## The data
>>>>
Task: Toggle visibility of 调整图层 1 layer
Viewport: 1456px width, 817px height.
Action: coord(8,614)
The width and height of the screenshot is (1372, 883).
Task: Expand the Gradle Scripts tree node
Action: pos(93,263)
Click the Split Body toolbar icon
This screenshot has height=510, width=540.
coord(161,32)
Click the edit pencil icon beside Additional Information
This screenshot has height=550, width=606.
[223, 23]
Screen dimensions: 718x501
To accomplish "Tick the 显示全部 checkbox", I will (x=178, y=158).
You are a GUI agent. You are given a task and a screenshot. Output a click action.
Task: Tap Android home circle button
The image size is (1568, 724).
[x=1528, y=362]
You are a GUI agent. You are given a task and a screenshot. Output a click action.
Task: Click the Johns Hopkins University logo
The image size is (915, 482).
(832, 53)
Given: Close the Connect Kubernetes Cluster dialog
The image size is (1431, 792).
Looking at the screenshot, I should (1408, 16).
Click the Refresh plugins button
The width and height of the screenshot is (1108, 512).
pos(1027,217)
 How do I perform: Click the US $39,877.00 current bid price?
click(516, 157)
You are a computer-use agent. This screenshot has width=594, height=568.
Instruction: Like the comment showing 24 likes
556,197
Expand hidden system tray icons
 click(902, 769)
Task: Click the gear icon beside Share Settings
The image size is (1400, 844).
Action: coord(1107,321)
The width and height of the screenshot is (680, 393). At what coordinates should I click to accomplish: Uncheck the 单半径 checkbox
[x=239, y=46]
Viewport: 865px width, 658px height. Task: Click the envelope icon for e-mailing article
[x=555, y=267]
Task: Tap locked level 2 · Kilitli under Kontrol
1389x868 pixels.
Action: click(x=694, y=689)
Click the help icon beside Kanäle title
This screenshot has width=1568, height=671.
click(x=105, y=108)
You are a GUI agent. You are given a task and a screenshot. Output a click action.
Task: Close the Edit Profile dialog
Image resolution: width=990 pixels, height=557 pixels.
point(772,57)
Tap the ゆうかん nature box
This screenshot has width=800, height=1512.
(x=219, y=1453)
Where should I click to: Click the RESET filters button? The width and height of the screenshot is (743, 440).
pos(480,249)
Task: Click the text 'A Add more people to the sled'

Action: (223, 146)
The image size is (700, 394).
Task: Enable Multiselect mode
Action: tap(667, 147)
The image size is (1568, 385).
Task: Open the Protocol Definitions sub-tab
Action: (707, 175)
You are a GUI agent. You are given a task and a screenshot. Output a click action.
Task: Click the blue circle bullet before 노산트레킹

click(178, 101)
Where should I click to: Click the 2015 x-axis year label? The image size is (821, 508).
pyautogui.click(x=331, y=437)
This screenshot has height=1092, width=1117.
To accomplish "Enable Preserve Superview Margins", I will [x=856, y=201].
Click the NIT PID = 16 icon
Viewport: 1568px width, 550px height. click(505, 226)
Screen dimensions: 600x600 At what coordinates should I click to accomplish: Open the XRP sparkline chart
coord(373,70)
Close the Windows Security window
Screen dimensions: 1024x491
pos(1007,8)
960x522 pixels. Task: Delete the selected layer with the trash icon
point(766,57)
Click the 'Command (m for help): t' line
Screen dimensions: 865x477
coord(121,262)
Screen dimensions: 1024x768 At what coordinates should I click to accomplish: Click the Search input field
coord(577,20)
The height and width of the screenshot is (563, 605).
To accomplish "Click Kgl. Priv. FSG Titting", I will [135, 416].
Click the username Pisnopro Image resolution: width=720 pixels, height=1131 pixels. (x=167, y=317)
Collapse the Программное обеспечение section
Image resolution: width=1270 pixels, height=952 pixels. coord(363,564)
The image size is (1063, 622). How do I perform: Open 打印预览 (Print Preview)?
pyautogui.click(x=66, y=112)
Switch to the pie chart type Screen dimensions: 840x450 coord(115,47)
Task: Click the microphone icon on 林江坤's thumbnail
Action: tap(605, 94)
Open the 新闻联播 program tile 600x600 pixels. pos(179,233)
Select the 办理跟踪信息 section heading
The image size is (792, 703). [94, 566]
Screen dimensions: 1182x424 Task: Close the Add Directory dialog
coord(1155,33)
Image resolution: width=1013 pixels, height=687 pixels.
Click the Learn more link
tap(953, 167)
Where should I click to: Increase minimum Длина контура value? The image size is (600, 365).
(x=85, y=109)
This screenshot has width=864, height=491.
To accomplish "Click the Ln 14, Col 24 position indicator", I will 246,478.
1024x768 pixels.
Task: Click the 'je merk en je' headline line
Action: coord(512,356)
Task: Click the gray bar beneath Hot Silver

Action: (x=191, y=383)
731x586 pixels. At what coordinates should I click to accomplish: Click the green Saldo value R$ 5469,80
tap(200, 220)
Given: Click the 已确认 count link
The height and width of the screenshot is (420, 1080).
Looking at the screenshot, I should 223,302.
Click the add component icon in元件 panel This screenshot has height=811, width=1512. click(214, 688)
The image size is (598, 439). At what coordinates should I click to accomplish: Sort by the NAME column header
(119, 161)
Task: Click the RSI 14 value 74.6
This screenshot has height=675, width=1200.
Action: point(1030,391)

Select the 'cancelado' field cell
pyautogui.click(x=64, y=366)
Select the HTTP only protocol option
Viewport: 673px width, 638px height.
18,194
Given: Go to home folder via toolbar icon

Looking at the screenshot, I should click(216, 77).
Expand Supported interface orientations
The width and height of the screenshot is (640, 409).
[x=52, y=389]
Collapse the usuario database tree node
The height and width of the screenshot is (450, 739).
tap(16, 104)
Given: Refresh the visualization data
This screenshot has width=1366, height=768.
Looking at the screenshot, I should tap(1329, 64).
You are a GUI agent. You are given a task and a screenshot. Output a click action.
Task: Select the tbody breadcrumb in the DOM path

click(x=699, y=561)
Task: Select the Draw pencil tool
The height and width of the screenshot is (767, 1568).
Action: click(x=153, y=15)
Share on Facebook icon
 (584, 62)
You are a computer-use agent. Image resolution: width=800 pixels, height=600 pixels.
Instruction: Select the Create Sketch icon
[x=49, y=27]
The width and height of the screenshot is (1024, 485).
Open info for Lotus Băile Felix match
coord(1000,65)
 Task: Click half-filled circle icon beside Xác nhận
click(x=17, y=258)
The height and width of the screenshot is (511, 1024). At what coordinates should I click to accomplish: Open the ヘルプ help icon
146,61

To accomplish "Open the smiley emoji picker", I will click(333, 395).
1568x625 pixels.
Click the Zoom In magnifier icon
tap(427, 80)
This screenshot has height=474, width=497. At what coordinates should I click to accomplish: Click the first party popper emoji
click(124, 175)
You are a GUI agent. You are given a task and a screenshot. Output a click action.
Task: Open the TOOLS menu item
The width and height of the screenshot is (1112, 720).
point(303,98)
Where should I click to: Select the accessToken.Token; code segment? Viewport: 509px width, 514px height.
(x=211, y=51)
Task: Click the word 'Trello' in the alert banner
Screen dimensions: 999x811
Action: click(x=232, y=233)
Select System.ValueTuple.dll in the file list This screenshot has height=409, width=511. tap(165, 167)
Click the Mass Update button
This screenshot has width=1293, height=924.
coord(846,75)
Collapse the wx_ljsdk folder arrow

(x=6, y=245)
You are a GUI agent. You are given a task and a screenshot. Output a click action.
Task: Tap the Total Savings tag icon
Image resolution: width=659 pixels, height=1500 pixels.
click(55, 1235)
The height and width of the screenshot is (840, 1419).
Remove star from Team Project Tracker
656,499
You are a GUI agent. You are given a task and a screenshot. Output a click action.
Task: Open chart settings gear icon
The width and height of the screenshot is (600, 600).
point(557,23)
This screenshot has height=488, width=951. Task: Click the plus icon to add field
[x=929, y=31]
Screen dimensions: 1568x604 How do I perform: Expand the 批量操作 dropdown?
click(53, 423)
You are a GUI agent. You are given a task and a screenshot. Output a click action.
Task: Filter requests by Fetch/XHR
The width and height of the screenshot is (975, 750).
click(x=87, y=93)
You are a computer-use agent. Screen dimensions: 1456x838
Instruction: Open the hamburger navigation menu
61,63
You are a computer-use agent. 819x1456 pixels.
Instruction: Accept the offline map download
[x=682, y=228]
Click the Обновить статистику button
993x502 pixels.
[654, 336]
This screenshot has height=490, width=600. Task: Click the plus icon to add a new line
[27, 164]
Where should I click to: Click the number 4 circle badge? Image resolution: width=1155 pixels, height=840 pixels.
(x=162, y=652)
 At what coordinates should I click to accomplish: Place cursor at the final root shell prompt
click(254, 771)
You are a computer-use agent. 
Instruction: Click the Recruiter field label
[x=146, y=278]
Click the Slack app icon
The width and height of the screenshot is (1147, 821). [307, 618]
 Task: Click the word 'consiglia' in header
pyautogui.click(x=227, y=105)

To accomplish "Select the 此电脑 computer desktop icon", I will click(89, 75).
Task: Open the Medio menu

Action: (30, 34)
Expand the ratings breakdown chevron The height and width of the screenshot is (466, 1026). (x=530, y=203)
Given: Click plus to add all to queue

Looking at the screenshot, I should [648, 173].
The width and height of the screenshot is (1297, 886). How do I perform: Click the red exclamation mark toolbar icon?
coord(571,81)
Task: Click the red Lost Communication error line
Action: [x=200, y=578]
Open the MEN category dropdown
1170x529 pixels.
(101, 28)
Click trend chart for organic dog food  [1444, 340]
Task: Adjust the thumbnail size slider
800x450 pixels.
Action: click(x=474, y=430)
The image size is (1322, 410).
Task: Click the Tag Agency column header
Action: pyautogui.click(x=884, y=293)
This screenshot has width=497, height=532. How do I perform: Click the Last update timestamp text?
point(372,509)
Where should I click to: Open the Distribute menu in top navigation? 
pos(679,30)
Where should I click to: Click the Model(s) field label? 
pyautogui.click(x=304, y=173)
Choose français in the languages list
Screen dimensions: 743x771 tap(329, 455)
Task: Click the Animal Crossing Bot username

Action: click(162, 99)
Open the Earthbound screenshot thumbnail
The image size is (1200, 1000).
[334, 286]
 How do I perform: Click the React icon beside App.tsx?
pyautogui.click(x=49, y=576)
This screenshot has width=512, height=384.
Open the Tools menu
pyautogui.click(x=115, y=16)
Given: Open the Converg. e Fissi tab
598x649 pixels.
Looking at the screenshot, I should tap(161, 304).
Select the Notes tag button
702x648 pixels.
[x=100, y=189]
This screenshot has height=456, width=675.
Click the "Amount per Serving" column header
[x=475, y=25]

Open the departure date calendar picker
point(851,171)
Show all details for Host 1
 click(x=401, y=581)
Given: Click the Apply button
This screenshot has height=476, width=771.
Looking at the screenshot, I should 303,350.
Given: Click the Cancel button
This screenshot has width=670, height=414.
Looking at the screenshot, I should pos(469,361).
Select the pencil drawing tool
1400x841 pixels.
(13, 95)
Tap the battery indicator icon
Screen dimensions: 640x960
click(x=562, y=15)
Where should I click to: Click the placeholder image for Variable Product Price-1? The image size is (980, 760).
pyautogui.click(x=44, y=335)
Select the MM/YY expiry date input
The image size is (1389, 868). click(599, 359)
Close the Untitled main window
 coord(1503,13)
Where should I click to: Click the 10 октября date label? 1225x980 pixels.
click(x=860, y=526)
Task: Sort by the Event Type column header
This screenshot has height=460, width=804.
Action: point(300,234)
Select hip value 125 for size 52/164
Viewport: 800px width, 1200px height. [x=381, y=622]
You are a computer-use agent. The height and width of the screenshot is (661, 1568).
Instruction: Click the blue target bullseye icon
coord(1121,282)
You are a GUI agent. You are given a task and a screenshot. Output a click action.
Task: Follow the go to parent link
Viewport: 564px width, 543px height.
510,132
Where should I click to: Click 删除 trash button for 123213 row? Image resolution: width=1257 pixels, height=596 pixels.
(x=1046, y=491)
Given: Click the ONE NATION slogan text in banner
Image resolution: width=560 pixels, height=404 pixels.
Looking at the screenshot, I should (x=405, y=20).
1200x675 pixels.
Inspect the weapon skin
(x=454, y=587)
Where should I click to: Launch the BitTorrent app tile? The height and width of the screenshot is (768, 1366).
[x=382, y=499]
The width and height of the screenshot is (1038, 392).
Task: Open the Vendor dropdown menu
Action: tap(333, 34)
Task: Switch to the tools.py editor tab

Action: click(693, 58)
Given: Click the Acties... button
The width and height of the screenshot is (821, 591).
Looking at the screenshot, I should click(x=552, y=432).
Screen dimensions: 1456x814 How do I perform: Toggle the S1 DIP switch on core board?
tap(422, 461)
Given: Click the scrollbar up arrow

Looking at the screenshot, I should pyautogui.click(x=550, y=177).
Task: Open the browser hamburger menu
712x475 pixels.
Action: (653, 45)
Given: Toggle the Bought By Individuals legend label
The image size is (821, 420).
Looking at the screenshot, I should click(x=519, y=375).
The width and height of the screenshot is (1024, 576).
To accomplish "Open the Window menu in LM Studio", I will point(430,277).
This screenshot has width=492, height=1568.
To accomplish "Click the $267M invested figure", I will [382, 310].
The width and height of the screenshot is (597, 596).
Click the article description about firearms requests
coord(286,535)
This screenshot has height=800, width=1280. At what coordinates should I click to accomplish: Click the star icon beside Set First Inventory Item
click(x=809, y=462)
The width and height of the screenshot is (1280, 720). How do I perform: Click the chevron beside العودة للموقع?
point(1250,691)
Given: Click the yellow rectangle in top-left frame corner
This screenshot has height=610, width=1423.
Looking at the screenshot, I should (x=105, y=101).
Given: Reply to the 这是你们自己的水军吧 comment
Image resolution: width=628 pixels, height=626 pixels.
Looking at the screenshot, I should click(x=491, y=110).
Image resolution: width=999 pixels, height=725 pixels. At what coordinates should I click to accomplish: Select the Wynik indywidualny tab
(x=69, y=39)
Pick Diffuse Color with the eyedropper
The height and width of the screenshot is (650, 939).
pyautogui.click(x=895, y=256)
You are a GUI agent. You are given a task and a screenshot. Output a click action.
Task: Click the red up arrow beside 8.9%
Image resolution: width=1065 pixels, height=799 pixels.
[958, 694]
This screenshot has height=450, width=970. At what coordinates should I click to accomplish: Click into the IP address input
<<<<
## Try it
Within the records, filter for lines that contain the word "computer" and show each one.

## Response to this exercise
You are a computer-use agent. This screenshot has width=594, height=568.
You are a computer-use agent. Image resolution: width=800 pixels, height=600 pixels.
You are a computer-use agent. Screen dimensions: 1456x838
You are a computer-use agent. 819x1456 pixels.
You are a computer-use agent. 
To accomplish "Select the 此电脑 computer desktop icon", I will click(89, 75).
You are a computer-use agent. The height and width of the screenshot is (661, 1568).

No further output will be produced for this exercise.